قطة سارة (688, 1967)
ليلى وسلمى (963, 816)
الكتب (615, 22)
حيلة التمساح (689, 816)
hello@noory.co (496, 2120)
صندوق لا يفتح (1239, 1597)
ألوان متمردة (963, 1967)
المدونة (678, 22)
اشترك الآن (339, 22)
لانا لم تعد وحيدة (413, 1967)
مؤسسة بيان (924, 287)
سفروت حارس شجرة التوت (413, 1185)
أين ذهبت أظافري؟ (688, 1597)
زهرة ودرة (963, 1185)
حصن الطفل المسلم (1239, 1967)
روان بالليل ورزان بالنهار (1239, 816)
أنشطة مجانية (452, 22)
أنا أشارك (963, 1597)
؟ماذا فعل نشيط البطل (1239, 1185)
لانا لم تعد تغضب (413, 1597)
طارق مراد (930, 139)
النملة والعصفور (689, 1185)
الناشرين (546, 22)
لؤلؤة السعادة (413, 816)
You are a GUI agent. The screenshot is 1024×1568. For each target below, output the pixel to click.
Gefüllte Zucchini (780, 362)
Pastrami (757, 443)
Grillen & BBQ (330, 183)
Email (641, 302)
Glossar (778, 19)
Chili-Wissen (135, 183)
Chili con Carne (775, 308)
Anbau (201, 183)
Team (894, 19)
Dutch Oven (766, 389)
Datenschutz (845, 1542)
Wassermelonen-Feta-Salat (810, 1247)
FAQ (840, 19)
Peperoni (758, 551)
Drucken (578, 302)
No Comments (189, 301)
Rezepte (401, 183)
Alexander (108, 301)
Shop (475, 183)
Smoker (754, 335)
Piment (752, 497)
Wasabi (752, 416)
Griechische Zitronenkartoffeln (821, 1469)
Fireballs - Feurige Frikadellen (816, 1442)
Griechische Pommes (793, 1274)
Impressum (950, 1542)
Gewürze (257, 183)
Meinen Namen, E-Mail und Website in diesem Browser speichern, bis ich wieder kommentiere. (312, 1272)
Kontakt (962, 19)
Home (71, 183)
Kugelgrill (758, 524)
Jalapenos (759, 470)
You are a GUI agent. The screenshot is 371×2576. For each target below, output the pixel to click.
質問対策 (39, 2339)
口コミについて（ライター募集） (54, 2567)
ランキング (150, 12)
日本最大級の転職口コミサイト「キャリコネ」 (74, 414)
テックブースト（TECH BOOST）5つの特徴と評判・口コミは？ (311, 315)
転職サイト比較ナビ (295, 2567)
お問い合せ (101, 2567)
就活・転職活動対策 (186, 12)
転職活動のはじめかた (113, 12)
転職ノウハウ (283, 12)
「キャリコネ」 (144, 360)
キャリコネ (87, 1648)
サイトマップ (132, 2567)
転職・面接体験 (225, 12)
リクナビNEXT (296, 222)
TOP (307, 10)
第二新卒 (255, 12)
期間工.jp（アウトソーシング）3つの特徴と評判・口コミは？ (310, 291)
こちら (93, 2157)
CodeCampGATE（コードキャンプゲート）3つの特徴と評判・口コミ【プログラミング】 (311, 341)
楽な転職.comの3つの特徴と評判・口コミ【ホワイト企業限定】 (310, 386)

TASK TO COMPLETE:
Restate every entry above exactly as it stands.

EXERCISE RESULT:
قطة سارة (688, 1967)
ليلى وسلمى (963, 816)
الكتب (615, 22)
حيلة التمساح (689, 816)
hello@noory.co (496, 2120)
صندوق لا يفتح (1239, 1597)
ألوان متمردة (963, 1967)
المدونة (678, 22)
اشترك الآن (339, 22)
لانا لم تعد وحيدة (413, 1967)
مؤسسة بيان (924, 287)
سفروت حارس شجرة التوت (413, 1185)
أين ذهبت أظافري؟ (688, 1597)
زهرة ودرة (963, 1185)
حصن الطفل المسلم (1239, 1967)
روان بالليل ورزان بالنهار (1239, 816)
أنشطة مجانية (452, 22)
أنا أشارك (963, 1597)
؟ماذا فعل نشيط البطل (1239, 1185)
لانا لم تعد تغضب (413, 1597)
طارق مراد (930, 139)
النملة والعصفور (689, 1185)
الناشرين (546, 22)
لؤلؤة السعادة (413, 816)
You are a GUI agent. The screenshot is 1024×1568. For each target below, output the pixel to click.
Gefüllte Zucchini (780, 362)
Pastrami (757, 443)
Grillen & BBQ (330, 183)
Email (641, 302)
Glossar (778, 19)
Chili-Wissen (135, 183)
Chili con Carne (775, 308)
Anbau (201, 183)
Team (894, 19)
Dutch Oven (766, 389)
Datenschutz (845, 1542)
Wassermelonen-Feta-Salat (810, 1247)
FAQ (840, 19)
Peperoni (758, 551)
Drucken (578, 302)
No Comments (189, 301)
Rezepte (401, 183)
Alexander (108, 301)
Shop (475, 183)
Smoker (754, 335)
Piment (752, 497)
Wasabi (752, 416)
Griechische Zitronenkartoffeln (821, 1469)
Fireballs - Feurige Frikadellen (816, 1442)
Griechische Pommes (793, 1274)
Impressum (950, 1542)
Gewürze (257, 183)
Meinen Namen, E-Mail und Website in diesem Browser speichern, bis ich wieder kommentiere. (312, 1272)
Kontakt (962, 19)
Home (71, 183)
Kugelgrill (758, 524)
Jalapenos (759, 470)
You are a GUI agent. The screenshot is 371×2576. For each target below, output the pixel to click.
質問対策 (39, 2339)
口コミについて（ライター募集） (54, 2567)
ランキング (150, 12)
日本最大級の転職口コミサイト「キャリコネ」 (74, 414)
テックブースト（TECH BOOST）5つの特徴と評判・口コミは？ (311, 315)
転職サイト比較ナビ (295, 2567)
お問い合せ (101, 2567)
就活・転職活動対策 (186, 12)
転職活動のはじめかた (113, 12)
転職ノウハウ (283, 12)
「キャリコネ」 (144, 360)
キャリコネ (87, 1648)
サイトマップ (132, 2567)
転職・面接体験 (225, 12)
リクナビNEXT (296, 222)
TOP (307, 10)
第二新卒 (255, 12)
期間工.jp（アウトソーシング）3つの特徴と評判・口コミは？ (310, 291)
こちら (93, 2157)
CodeCampGATE（コードキャンプゲート）3つの特徴と評判・口コミ【プログラミング】 (311, 341)
楽な転職.comの3つの特徴と評判・口コミ【ホワイト企業限定】 (310, 386)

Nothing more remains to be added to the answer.